Nonostante l’iniziativa rappresentasse una novità sulla scena politica dei Balcani nella seconda metà del 2019, nei primi mesi del 2020 non ci sono stati progressi, a causa anche dell’aggravarsi della pandemia globale. Inoltre, nella seconda metà del 2020, l’attenzione dell’opinione pubblica si è pian piano spostata verso accordi bilaterali tra i paesi dell’area: in particolare, gli accordi tra Kosovo e Serbia firmati a Washington e quello tra Serbia ed Albania sulla libera circolazione. Tuttavia, in questi accordi veniva menzionato anche il “mini-Schengen”.
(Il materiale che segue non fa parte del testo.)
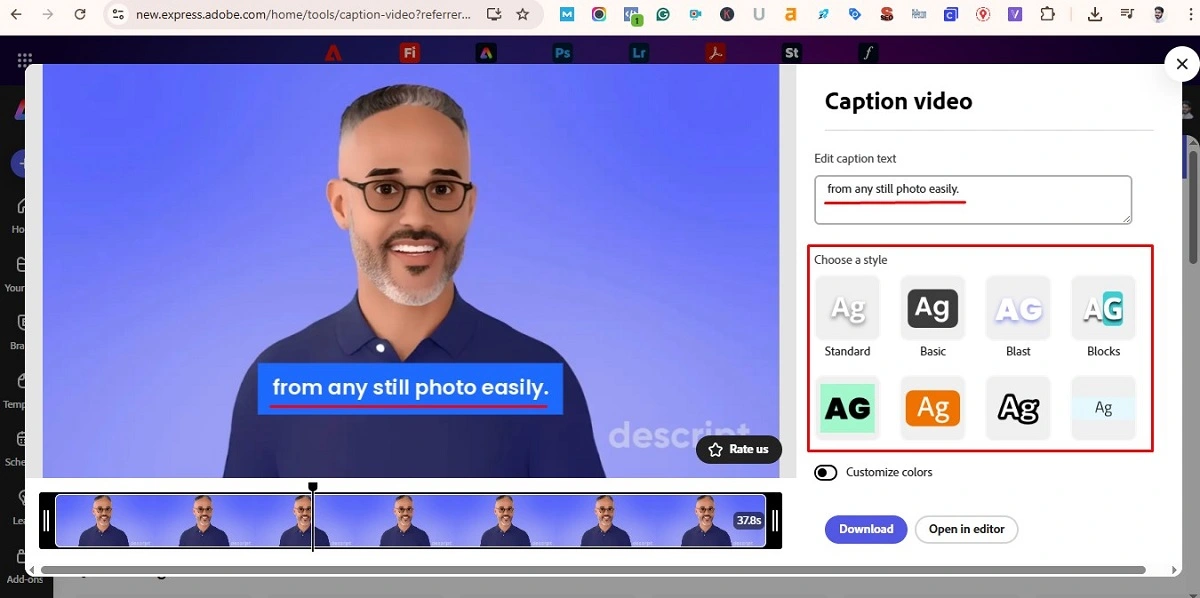Open Photoshop from the top Adobe app bar
The width and height of the screenshot is (1200, 598).
(x=562, y=51)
Gli accordi firmati a Washington sotto la mediazione del presidente americano Donald Trump prevedevano infatti, per il Kosovo, il piano di partecipare all’area “mini-Schengen”. Un paio di mesi dopo, Serbia e Albania hanno firmato un accordo che consente ai cittadini di entrambi i paesi di poter passare i confini solo con le loro carte d’identità. Durante l’incontro tra Rama e Vučić, a cui si è aggiunta anche la Macedonia del Nord, è stato firmato un memorandum sulla cooperazione nella lotta contro la pandemia di COVID-19. Tuttavia, questo non è stato sottoscritto dal Kosovo.
La situazione attuale
L’iniziativa era stata inizialmente percepita come una risposta, da parte dei paesi della regione, al rallentamento del processo di integrazione europea. Creare una zona di libero scambio, basata sulle quattro libertà descritte dall’area Schengen dell’Unione, avrebbe rappresentato per i leader dei Balcani occidentali la dimostrazione che i paesi hanno le capacità per entrare a far parte del mercato unico europeo.
I capi di stato di Macedonia del Nord, Serbia e Albania hanno riferito, in recenti interviste, di essere insoddisfatti del processo di allargamento dell’Unione europea, soprattutto a causa dei tempi lenti. Per questo motivo, hanno definito necessaria la creazione di una zona economica libera, con minori restrizioni nei viaggi, corsie preferenziali per i rispettivi cittadini ai confini e ottenimenti facilitati di visti lavorativi. Un processo, quello di “Open Balkan” che, dunque, continua, nella speranza di coinvolgere gli altri paesi dell’area nei mesi a venire.